Basel: 23.10. (5'000 / Gewerkschafter), 11.12. (2'000 / Frauen gegen Krieg in Bosnien);
Bern: 10.1. (15'000 / Bauern gegen Gatt), 24.2. (1'000 / gegen Fremdenfeindlichkeit), 23.3. (6'000 / gegen Fremdenfeindlichkeit), 30.3. (1'500 / für liberale Drogenpolitik), 6.7. (6'000 / ausländische Bauarbeiter; Pensionskassen im EWR), 21.9. (2'000 / AKW Mühleberg), 27.9. (3'000 / Krieg in Bosnien), 27.11. (1'000 / Krieg in Bosnien), 11.12. (5'000 / Frauen gegen Krieg in Bosnien), 21.12. (6'000 / Jugend für europäische Integration);
Erstfeld/UR: 30.11. (2'000 / Eisenbahner);
Genf: 3.2. (2'000 / Kosovo-Albaner); 20.2. (3'000 / Staatsangestellte), 12.3. (5'000 / Staatsangestellte), 23.10. (1'500 / Mittelschüler), 6.11. (2'000 / Bauunternehmer), 9.12. (8'000 / Gewerkschafter), 18.12. (1'000 / Staatsangestellte);
La Chaux-de-Fonds: 27.4. (1'000 / gegen Fremdenfeindlichkeit), 19.12. (1'500 / für europäische Integration);
Lausanne: 18.1. (3'000 / gegen Fremdenfeindlichkeit), 9.10. (1'000 / Staatsangestellte);
Luzern: 10.1. (6'000 / Bauern gegen Gatt), LNN, 11.12. (1'500 / Frauen gegen Krieg in Bosnien);
Schaffhausen: 28.12. (3'000 / gegen Fremdenfeindlichkeit);
St.

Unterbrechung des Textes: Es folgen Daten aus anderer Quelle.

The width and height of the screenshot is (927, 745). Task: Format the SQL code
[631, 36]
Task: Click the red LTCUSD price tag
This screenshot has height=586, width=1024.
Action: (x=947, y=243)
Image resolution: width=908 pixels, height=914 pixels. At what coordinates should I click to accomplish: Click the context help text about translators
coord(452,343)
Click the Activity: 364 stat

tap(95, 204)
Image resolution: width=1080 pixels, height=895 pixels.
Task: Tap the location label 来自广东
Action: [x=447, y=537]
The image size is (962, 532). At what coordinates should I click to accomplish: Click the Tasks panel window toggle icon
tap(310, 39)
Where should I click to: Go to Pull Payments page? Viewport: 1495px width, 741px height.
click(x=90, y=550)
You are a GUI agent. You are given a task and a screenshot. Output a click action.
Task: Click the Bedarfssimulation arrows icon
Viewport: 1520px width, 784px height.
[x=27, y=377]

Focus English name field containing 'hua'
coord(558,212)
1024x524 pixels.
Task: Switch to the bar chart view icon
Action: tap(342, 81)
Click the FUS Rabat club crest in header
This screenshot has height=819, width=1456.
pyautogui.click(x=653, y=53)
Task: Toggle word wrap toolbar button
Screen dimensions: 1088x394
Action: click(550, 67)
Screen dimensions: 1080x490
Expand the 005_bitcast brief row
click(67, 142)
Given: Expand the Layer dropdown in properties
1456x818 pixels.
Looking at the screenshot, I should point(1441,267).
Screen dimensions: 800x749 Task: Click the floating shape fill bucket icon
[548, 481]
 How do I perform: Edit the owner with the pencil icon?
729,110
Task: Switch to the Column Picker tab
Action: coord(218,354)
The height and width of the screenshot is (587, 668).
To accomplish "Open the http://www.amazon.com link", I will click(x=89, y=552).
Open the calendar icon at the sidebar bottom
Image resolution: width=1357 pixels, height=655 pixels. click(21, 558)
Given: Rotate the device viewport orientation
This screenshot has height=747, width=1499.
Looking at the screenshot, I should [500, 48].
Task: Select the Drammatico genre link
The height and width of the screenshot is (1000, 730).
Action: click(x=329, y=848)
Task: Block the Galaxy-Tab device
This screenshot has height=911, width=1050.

Gallen: 23.3. (1'200 / gegen Fremdenfeindlichkeit);
Weinfelden/TG: 10.1. (10'000 / Bauern gegen Gatt);
Zürich: 23.3. (1'500 / gegen Fremdenfeindlichkeit), 10.2. (2'000 / Serben gegen Medien), 2.3. (1'500 / Schliessung Kanzlei-Zentrum), 23.3. (1'000 / Schliessung Kanzlei-Zentrum), 30.3. (2'000 / Kurden gegen Türkei), 11.5. (1'000 / Griechen gegen Mazedonien), 25.5. (2'000 / Kroaten und Bosnier), 12.10. (1'000 / Kurden gegen Türkei), 23.10 (3'000 / Gewerkschafter), 26.10. (1'000 / Kurden gegen Türkei), 11.12. (5'000 / Frauen gegen Krieg in Bosnien).

Nachtrag zu 1991: Zürich: NZZ, 3.1.92 (3'000 / Schliessung Kanzlei-Zentrum).